Geoffrey took a deep breath and pushed it from his lungs. He ran his hand over his face.
‘After the accident yesterday I realised I wasn’t seeing my visions. I didn’t see any of the rescue workers, or any of the people in the motel I stayed in. I thought I was cured but then, lying in the grass just now, I saw the bushwalkers’. That nice fellow Farez, he and his partner Carla are the first to go.’
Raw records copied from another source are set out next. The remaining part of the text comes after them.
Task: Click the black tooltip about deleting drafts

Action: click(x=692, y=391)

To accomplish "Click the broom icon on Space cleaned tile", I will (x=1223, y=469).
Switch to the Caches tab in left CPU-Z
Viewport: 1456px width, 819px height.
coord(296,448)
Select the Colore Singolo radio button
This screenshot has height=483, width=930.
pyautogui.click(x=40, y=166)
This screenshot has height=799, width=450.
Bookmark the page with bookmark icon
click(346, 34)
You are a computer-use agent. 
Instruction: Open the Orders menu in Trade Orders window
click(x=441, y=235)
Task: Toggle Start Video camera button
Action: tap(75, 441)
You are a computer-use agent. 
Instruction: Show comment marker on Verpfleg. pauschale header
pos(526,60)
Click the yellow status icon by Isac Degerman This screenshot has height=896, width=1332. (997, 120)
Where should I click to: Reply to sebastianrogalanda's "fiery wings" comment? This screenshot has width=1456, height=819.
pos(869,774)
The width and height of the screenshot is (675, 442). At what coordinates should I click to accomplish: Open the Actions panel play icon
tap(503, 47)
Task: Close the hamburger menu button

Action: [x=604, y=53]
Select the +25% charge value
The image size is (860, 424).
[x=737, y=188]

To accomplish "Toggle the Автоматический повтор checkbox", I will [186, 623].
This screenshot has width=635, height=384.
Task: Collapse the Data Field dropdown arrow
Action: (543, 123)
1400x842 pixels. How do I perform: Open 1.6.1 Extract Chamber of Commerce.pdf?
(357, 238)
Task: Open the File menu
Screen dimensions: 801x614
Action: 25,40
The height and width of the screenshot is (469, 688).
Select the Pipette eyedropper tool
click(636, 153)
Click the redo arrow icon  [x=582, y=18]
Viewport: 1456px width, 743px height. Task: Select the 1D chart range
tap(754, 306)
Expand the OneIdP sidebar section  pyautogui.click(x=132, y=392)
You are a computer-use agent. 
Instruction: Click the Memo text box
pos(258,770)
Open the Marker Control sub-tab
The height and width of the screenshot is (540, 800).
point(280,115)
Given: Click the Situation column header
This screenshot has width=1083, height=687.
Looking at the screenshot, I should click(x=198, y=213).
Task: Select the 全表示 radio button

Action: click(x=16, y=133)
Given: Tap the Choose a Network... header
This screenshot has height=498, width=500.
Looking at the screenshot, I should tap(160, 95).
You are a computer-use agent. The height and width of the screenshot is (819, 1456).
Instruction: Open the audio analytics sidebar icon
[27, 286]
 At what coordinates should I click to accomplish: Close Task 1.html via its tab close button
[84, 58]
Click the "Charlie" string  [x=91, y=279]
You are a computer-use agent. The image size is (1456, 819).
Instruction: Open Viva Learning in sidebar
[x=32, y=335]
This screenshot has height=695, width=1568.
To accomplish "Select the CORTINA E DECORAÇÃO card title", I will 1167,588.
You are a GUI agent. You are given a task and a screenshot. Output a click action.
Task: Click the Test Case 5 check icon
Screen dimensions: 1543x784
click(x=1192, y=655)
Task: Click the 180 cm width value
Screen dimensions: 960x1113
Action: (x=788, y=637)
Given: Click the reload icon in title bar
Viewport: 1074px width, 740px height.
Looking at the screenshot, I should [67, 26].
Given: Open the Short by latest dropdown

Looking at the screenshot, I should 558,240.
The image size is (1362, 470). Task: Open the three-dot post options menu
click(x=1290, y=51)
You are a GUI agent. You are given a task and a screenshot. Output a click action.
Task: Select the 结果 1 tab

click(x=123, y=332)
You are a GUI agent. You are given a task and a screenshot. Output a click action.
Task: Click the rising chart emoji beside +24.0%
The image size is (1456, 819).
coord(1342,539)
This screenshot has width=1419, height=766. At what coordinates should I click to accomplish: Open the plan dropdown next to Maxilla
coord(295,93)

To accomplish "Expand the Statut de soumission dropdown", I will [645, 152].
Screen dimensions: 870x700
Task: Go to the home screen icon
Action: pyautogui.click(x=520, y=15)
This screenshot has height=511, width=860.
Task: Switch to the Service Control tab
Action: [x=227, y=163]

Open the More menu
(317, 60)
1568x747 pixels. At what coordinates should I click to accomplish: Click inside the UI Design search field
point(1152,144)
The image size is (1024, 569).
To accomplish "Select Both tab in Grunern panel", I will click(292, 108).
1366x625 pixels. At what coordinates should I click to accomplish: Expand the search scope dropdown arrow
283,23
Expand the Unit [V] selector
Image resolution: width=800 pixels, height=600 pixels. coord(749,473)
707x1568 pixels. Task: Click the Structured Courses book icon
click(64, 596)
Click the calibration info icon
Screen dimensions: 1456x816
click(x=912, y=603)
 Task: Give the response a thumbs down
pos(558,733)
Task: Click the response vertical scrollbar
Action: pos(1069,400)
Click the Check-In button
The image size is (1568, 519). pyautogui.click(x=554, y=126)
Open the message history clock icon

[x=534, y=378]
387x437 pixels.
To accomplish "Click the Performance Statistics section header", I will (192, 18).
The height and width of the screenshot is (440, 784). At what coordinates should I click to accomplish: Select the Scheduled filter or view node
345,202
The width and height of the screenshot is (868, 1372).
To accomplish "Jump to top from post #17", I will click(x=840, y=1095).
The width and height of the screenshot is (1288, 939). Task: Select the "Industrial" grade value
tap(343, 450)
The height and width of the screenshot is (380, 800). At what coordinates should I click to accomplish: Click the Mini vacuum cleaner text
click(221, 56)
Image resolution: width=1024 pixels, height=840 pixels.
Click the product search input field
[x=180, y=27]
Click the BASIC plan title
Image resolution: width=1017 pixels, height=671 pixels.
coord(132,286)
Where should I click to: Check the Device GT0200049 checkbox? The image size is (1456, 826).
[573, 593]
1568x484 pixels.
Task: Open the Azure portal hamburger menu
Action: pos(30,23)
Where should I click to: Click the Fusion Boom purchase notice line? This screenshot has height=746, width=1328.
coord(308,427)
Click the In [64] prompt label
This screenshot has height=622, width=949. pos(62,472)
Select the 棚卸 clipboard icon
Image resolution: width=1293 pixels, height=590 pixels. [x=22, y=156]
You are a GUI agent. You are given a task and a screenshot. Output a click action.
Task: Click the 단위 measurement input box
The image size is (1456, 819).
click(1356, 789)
‘So you stopped and started again. Where does that leave you?’ said Dave.
Geoffrey shifted in the couch to ease his leg.
‘Effed if I know,’ he said. ‘I’m hoping it’s me getting some form of control. Things change in high emotion environments. I’m going to explore that. I’ve got ten days til Lucy gets back.’ He took a sip of tea. ‘I’m going to tell her everything, so she knows, and we stop pussy footing around. She can make a choice about seeing me again, and hopefully I will have the control not to foretell her end if she continues not wanting to know.”
He lifted the peas off his knee, and flexed it carefully.
‘It’s time to start telling people, Dave,’ he said. ‘You need to ring your wife. She is worried stiff.’